Hydraulic fracking is another area of concern in which AER has more than 50 years of regulatory experience. Fracking is a high pressure process of drilling and injecting fluid into the ground in order to fracture shale rocks and release the natural gas inside.
“It’s not new to us, but the scale and the pace of hydraulic fracturing operations in Alberta is certainly gearing up. So we’re looking at ensuring that we have the capacity to regulate in a different way. So rather than a well-by-well basis, we’re looking at more of a project basis,” said Barter.

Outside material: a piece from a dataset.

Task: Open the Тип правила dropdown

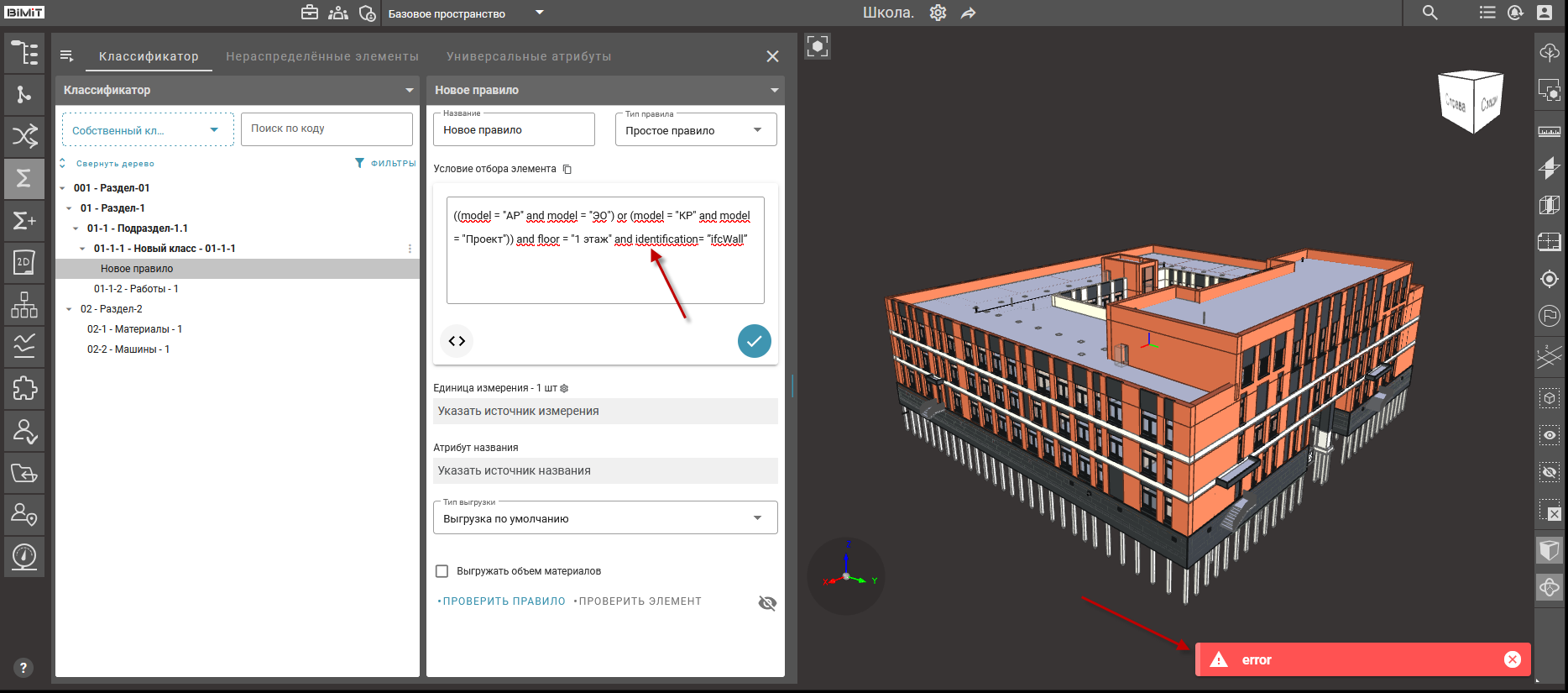Action: (x=695, y=130)
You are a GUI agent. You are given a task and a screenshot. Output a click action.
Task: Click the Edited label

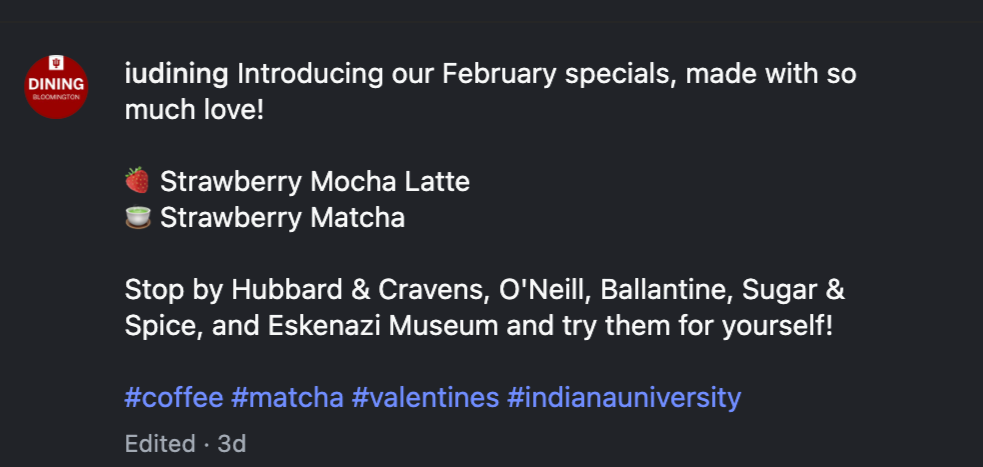pyautogui.click(x=160, y=444)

He noted that AER is currently setting in place a number of initiatives to make the industry more accountable and to streamline the regulatory process. Like many other provinces, an independently operated geological survey is undertaken in accordance with the energy regulator to test for significant seismic activity as a result of hydraulic fracking that occurs deep below the Earth’s surface. Various monitoring stations are set up throughout Alberta for this purpose. Seismic activity can and does occur on a fairly continual basis in the world, but is often not humanly perceptible at the ground surface. The Canadian Geological Survey team of scientists also conducts regular testing.
“We’re lucky because our geological survey, as part of AER and the work that we’ve done so far, has been very clear in saying that ‘hydraulic fracturing in Alberta has not caused seismic issues,” said Barter.

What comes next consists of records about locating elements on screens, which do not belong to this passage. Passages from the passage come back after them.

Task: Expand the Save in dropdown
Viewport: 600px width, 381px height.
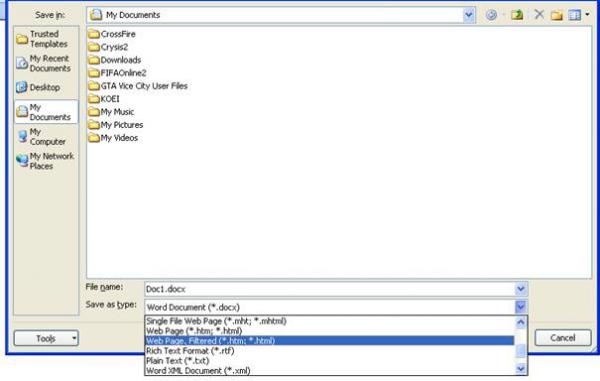Action: 469,15
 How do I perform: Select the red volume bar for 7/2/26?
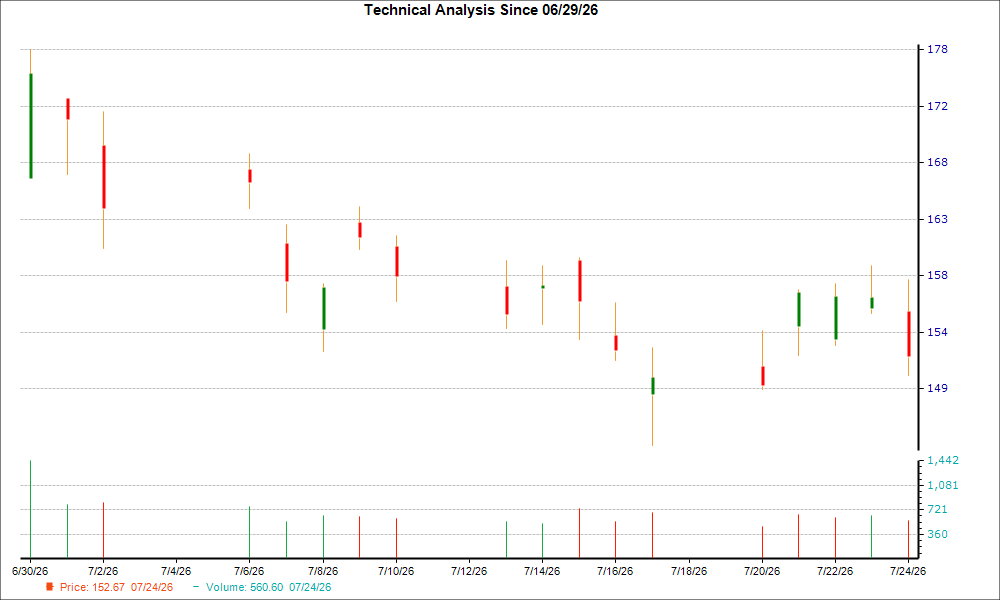(x=103, y=530)
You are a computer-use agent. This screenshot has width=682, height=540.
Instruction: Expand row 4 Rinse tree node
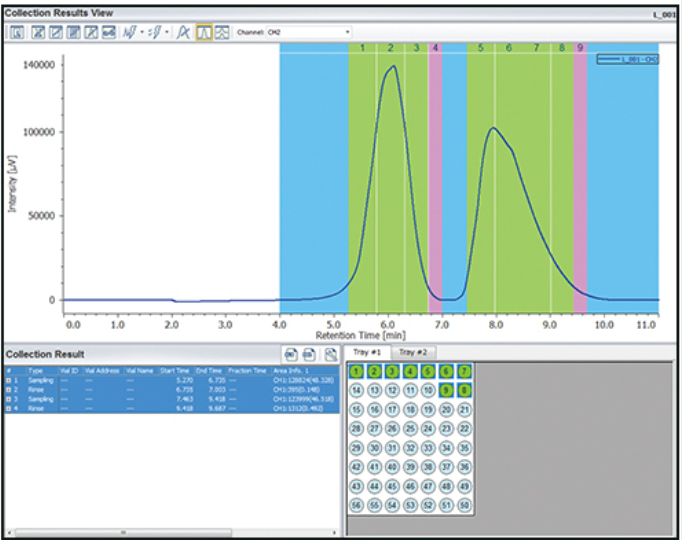tap(8, 407)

While the energy industry has always been under a regulator, new technologies are changing the game and requiring new standards of regulation and compliance. Barter notes that it is an exciting time in the history of AER, which revitalized and updated its mandate last year, and for the energy industry as a whole in Alberta.
“Regardless of whether regulations for industry are forcing it to conduct more responsible operations or are prescriptive related to new technology, I think the insistence upon meeting regulations in Alberta is forcing the advent of new technology,” said Barter.
Whatever the future holds in new and developing energy technologies, the AER will keep pace ensuring public interests are met with respect for safety, the environment, and the responsible extraction and development of energy in Alberta for the health and economy of future generations.